--- start ---

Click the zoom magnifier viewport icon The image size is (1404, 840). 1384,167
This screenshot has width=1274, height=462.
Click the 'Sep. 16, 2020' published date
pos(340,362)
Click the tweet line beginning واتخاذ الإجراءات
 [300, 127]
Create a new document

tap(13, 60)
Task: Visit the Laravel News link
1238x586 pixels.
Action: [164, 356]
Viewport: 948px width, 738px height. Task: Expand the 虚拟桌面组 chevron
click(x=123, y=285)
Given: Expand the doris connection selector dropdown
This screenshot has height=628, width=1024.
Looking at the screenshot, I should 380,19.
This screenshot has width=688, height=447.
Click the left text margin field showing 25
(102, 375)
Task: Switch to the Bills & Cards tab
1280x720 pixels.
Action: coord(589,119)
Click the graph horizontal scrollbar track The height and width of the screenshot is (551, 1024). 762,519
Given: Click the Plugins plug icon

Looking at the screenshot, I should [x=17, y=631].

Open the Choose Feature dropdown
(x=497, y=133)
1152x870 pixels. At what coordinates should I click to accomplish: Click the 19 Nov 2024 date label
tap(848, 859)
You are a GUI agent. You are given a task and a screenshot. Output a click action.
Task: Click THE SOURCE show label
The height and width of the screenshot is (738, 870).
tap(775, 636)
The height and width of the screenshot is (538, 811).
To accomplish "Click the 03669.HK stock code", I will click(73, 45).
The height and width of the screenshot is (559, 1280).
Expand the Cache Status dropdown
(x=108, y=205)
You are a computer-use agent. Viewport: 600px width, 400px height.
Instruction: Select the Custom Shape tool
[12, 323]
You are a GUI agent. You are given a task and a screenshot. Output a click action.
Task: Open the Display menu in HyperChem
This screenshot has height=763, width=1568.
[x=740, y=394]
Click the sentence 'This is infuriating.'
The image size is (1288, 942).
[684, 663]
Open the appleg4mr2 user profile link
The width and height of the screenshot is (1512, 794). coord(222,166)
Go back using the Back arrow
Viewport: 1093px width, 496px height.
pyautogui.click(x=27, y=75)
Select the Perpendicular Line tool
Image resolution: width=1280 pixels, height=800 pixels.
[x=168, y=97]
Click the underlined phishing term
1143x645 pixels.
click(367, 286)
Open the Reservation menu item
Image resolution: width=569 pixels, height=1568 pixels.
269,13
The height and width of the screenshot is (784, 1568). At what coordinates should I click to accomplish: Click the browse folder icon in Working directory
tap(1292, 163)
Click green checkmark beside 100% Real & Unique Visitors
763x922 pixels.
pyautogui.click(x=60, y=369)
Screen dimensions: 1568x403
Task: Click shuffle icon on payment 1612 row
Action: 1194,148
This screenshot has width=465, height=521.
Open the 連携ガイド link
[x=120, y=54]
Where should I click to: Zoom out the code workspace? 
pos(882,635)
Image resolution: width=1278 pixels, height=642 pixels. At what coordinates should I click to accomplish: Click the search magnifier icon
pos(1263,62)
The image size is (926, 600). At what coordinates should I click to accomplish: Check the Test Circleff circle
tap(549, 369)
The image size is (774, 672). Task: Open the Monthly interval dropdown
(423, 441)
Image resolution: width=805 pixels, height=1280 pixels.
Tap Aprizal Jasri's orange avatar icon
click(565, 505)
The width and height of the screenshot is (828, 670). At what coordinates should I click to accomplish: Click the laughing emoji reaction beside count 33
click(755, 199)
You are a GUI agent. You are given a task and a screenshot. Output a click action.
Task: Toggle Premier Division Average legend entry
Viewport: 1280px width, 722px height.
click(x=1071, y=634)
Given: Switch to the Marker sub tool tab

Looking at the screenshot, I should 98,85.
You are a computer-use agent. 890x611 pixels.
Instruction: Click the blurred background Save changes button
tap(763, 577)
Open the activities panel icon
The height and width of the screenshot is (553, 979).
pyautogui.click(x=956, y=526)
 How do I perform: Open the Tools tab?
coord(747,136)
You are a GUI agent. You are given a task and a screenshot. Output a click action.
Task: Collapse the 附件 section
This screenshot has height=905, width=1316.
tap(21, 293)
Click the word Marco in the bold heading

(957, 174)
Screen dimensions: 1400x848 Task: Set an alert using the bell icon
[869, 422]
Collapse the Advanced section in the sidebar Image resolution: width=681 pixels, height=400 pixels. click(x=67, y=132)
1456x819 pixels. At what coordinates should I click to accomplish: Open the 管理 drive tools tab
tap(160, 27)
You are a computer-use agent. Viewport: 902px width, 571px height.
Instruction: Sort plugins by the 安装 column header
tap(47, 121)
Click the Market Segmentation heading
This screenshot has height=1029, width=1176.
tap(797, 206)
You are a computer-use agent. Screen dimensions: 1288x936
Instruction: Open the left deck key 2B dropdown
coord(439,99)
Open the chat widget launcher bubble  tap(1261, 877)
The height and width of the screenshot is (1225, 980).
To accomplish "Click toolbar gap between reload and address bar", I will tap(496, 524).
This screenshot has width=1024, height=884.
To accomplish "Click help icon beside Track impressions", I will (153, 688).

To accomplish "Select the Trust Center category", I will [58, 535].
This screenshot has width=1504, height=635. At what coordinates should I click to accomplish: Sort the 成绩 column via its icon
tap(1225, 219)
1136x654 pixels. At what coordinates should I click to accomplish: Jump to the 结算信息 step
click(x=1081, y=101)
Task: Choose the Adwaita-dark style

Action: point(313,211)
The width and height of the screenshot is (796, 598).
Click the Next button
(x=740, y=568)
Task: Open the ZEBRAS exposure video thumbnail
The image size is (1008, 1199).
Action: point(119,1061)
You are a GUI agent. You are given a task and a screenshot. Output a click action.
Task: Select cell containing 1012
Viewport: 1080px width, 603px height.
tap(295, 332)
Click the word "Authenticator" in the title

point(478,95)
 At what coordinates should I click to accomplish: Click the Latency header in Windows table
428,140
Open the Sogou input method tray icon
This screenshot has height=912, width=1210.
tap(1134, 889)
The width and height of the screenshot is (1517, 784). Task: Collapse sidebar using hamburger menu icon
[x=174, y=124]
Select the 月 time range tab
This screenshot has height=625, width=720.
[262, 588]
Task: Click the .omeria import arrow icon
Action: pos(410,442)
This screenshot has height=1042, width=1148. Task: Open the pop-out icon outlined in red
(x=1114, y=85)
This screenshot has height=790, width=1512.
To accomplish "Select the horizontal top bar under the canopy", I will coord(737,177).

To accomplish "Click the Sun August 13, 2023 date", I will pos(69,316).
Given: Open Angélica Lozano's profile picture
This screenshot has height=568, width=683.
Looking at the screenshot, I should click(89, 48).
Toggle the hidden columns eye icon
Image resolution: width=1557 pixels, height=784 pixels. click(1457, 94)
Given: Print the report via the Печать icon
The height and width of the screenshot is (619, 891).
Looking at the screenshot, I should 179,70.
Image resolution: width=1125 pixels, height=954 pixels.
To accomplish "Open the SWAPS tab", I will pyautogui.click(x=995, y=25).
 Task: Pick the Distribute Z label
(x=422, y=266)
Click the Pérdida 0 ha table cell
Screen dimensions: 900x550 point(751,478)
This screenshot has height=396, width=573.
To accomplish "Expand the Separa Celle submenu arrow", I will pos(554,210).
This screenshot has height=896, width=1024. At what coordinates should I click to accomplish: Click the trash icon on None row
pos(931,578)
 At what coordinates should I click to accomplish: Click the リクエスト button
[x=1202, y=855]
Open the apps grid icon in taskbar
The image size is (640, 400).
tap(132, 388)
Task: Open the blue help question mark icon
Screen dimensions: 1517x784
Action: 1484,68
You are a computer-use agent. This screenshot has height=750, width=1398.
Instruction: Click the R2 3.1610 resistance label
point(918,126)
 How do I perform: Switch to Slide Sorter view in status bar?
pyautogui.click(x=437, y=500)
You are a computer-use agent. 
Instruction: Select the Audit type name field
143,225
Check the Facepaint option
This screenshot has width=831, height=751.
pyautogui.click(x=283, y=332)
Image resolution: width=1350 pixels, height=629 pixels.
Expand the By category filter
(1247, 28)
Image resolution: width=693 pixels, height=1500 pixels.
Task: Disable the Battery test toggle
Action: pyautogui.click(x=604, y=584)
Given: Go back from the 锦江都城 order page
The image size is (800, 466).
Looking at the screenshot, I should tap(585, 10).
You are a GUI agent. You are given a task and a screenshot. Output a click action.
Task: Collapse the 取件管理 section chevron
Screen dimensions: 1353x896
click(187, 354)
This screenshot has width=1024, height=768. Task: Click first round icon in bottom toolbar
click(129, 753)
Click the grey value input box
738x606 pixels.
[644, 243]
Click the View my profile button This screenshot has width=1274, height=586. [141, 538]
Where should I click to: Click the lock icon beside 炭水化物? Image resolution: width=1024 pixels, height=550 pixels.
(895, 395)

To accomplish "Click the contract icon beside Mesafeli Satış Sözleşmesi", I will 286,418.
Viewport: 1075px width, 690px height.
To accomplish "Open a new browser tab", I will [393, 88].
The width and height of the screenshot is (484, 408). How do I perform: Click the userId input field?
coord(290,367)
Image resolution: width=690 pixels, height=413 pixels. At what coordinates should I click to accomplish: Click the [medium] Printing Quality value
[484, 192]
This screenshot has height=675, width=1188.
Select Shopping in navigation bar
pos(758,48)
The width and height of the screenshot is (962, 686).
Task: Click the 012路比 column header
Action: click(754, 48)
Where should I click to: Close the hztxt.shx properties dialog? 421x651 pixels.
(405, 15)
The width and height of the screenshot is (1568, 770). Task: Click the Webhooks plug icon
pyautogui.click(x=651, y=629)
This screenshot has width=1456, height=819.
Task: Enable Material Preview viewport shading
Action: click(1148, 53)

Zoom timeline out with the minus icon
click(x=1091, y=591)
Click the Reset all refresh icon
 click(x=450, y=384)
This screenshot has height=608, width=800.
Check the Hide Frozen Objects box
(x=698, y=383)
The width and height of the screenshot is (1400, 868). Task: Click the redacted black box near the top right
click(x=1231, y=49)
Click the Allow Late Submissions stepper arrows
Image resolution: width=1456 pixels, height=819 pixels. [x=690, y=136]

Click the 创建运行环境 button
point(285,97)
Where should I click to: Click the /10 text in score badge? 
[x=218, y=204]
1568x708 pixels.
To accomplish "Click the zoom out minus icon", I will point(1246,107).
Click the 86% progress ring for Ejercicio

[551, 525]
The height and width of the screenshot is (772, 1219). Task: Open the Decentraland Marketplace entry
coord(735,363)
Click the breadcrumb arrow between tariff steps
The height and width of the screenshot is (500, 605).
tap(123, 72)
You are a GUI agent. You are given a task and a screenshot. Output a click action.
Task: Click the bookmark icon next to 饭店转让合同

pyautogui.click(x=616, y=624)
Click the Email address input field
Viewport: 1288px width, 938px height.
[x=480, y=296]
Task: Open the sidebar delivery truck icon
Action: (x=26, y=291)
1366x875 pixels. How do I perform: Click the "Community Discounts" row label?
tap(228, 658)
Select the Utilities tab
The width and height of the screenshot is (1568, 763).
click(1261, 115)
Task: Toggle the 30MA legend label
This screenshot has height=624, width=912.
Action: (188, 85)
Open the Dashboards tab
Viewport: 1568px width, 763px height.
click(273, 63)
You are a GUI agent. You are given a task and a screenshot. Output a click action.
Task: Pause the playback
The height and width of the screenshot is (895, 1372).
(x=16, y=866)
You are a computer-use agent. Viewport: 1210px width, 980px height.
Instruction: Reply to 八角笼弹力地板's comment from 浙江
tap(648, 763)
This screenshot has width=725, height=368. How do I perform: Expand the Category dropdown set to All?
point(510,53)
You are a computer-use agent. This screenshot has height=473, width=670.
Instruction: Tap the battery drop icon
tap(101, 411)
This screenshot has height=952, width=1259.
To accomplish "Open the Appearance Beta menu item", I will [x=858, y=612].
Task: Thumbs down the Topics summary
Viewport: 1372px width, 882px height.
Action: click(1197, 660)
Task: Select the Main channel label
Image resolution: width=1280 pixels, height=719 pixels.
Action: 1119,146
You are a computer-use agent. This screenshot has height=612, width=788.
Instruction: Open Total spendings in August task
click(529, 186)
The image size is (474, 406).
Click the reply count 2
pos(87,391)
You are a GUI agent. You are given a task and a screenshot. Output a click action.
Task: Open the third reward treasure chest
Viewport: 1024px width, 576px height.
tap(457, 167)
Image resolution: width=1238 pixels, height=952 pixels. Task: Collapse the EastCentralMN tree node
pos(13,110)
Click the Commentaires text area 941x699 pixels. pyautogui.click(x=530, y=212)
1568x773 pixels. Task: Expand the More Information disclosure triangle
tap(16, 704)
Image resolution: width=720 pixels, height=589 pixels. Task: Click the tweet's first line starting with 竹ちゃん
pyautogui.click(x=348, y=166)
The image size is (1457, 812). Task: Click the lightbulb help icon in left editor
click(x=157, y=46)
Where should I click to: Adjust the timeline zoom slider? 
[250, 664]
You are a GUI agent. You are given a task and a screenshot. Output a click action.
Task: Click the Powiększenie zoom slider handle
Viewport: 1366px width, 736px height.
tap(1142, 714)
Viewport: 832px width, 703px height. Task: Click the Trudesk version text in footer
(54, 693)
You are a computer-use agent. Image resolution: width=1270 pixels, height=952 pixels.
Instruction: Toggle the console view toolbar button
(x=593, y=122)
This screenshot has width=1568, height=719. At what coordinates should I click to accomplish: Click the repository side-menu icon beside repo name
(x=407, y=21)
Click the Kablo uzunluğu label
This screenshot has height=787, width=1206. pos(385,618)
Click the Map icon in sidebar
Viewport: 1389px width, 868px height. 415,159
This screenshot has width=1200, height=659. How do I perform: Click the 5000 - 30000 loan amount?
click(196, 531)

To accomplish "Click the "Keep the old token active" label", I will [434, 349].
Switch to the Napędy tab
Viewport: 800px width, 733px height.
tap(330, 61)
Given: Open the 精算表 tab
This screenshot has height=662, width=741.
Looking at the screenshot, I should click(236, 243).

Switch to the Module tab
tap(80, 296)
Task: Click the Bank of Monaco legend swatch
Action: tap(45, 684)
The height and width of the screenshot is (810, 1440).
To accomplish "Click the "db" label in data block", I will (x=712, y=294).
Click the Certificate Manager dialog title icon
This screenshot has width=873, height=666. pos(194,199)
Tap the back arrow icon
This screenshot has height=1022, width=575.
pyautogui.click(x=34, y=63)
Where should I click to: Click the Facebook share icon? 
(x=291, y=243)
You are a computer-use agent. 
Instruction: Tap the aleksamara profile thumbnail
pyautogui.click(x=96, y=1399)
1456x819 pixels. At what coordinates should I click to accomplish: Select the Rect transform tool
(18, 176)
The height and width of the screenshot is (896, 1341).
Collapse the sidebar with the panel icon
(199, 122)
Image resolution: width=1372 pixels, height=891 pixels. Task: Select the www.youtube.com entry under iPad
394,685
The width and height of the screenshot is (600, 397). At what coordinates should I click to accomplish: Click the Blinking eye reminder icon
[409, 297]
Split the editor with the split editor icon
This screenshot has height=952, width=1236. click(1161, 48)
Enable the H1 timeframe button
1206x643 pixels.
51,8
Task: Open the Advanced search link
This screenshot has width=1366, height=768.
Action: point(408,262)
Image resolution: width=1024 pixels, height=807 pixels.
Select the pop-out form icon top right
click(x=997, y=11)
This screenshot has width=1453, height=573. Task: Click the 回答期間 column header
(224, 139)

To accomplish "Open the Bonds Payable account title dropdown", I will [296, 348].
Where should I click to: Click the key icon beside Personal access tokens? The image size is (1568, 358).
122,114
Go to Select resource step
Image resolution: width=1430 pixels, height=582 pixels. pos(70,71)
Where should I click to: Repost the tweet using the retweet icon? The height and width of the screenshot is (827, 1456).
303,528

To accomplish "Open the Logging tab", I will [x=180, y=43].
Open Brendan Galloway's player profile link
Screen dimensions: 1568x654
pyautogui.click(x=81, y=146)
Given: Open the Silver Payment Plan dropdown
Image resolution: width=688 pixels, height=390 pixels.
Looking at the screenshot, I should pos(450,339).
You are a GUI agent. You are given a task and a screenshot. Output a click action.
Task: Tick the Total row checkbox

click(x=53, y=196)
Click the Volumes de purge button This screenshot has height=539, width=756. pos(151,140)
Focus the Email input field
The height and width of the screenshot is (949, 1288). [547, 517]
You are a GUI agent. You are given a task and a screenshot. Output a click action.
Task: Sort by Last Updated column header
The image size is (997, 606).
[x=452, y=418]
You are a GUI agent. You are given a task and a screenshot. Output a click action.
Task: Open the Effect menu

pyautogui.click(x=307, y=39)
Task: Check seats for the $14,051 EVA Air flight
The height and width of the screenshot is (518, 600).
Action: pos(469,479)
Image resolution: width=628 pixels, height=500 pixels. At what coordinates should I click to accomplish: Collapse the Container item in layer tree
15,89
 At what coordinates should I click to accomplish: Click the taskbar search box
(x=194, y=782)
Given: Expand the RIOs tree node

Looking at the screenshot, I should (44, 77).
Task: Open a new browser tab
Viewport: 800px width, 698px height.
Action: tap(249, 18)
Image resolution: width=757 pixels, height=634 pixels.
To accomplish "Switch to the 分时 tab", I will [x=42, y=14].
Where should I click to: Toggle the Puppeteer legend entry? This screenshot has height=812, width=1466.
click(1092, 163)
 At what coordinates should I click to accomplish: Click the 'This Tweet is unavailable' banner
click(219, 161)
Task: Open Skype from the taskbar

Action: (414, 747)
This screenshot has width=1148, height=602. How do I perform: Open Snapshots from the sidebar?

--- end ---

◆ **Short task**
Pull out every line above that contains the string "word". Treat uppercase and lowercase letters as different.

◆ **Reply to the exercise**
Click the word Marco in the bold heading
Click the word "Authenticator" in the title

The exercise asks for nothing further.